Re: Bulkoutputformat

2013-12-13 Thread varun allampalli
Thanks Rahul..article was insightful


On Fri, Dec 13, 2013 at 12:25 AM, Rahul Menon  wrote:

> Here you go
>
> http://thelastpickle.com/blog/2013/01/11/primary-keys-in-cql.html
>
>
> On Fri, Dec 13, 2013 at 7:19 AM, varun allampalli <
> vshoori.off...@gmail.com> wrote:
>
>> Hi Aaron,
>>
>> It seems like you answered the question here.
>>
>> https://groups.google.com/forum/#!topic/nosql-databases/vjZA5vdycWA
>>
>> Can you give me the link to the blog which you mentioned
>>
>> http://thelastpickle.com/2013/01/11/primary-keys-in-cql/
>>
>> Thanks in advance
>> Varun
>>
>>
>> On Thu, Dec 12, 2013 at 3:36 PM, varun allampalli <
>> vshoori.off...@gmail.com> wrote:
>>
>>> Thanks Aaron, I was able to generate sstables and load using
>>> sstableloader. But after loading the tables when I do a select query I get
>>> this, the table has only one record. Is there anything I am missing or any
>>> logs I can look at.
>>>
>>> Request did not complete within rpc_timeout.
>>>
>>>
>>> On Wed, Dec 11, 2013 at 7:58 PM, Aaron Morton 
>>> wrote:
>>>
>>>> If you don’t need to use Hadoop then try the SSTableSimpleWriter and
>>>> sstableloader , this post is a little old but still relevant
>>>> http://www.datastax.com/dev/blog/bulk-loading
>>>>
>>>> Otherwise AFAIK BulkOutputFormat is what you want from hadoop
>>>> http://www.datastax.com/docs/1.1/cluster_architecture/hadoop_integration
>>>>
>>>> Cheers
>>>>
>>>>  -
>>>> Aaron Morton
>>>> New Zealand
>>>> @aaronmorton
>>>>
>>>> Co-Founder & Principal Consultant
>>>> Apache Cassandra Consulting
>>>> http://www.thelastpickle.com
>>>>
>>>> On 12/12/2013, at 11:27 am, varun allampalli 
>>>> wrote:
>>>>
>>>> Hi All,
>>>>
>>>> I want to bulk insert data into cassandra. I was wondering of using
>>>> BulkOutputformat in hadoop. Is it the best way or using driver and doing
>>>> batch insert is the better way.
>>>>
>>>> Are there any disandvantages of using bulkoutputformat.
>>>>
>>>> Thanks for helping
>>>>
>>>> Varun
>>>>
>>>>
>>>>
>>>
>>
>


Re: Bulkoutputformat

2013-12-12 Thread varun allampalli
Hi Aaron,

It seems like you answered the question here.

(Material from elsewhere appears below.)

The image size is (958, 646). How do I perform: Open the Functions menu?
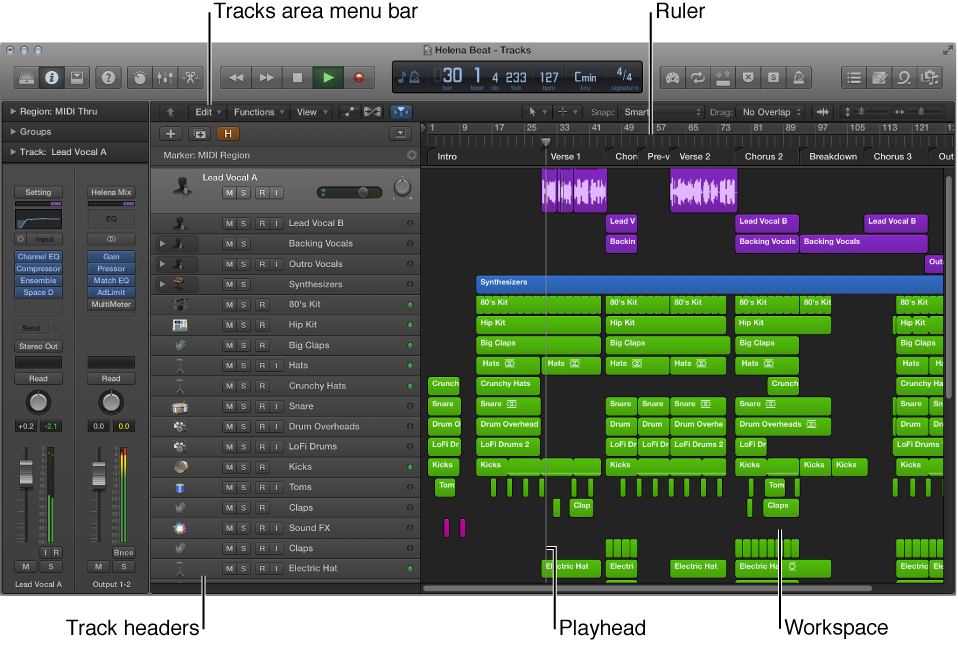(x=258, y=112)
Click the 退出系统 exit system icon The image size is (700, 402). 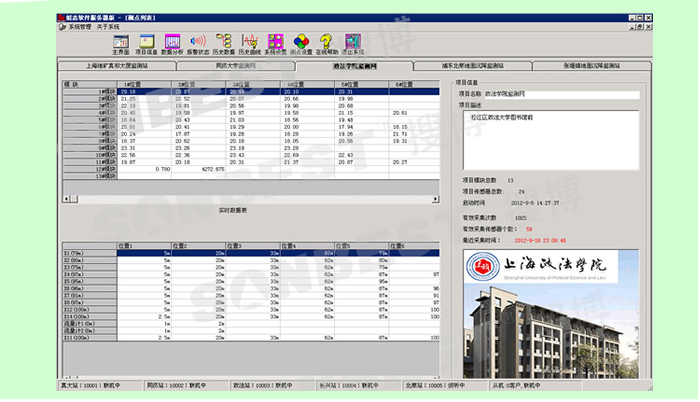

https://groups.google.com/forum/#!topic/nosql-databases/vjZA5vdycWA

Can you give me the link to the blog which you mentioned

http://thelastpickle.com/2013/01/11/primary-keys-in-cql/

Thanks in advance
Varun


On Thu, Dec 12, 2013 at 3:36 PM, varun allampalli
wrote:

> Thanks Aaron, I was able to generate sstables and load using
> sstableloader. But after loading the tables when I do a select query I get
> this, the table has only one record. Is there anything I am missing or any
> logs I can look at.
>
> Request did not complete within rpc_timeout.
>
>
> On Wed, Dec 11, 2013 at 7:58 PM, Aaron Morton wrote:
>
>> If you don’t need to use Hadoop then try the SSTableSimpleWriter and
>> sstableloader , this post is a little old but still relevant
>> http://www.datastax.com/dev/blog/bulk-loading
>>
>> Otherwise AFAIK BulkOutputFormat is what you want from hadoop
>> http://www.datastax.com/docs/1.1/cluster_architecture/hadoop_integration
>>
>> Cheers
>>
>>  -
>> Aaron Morton
>> New Zealand
>> @aaronmorton
>>
>> Co-Founder & Principal Consultant
>> Apache Cassandra Consulting
>> http://www.thelastpickle.com
>>
>> On 12/12/2013, at 11:27 am, varun allampalli 
>> wrote:
>>
>> Hi All,
>>
>> I want to bulk insert data into cassandra. I was wondering of using
>> BulkOutputformat in hadoop. Is it the best way or using driver and doing
>> batch insert is the better way.
>>
>> Are there any disandvantages of using bulkoutputformat.
>>
>> Thanks for helping
>>
>> Varun
>>
>>
>>
>


Re: Bulkoutputformat

2013-12-12 Thread varun allampalli
Thanks Aaron, I was able to generate sstables and load using sstableloader.
But after loading the tables when I do a select query I get this, the table
has only one record. Is there anything I am missing or any logs I can look
at.

Request did not complete within rpc_timeout.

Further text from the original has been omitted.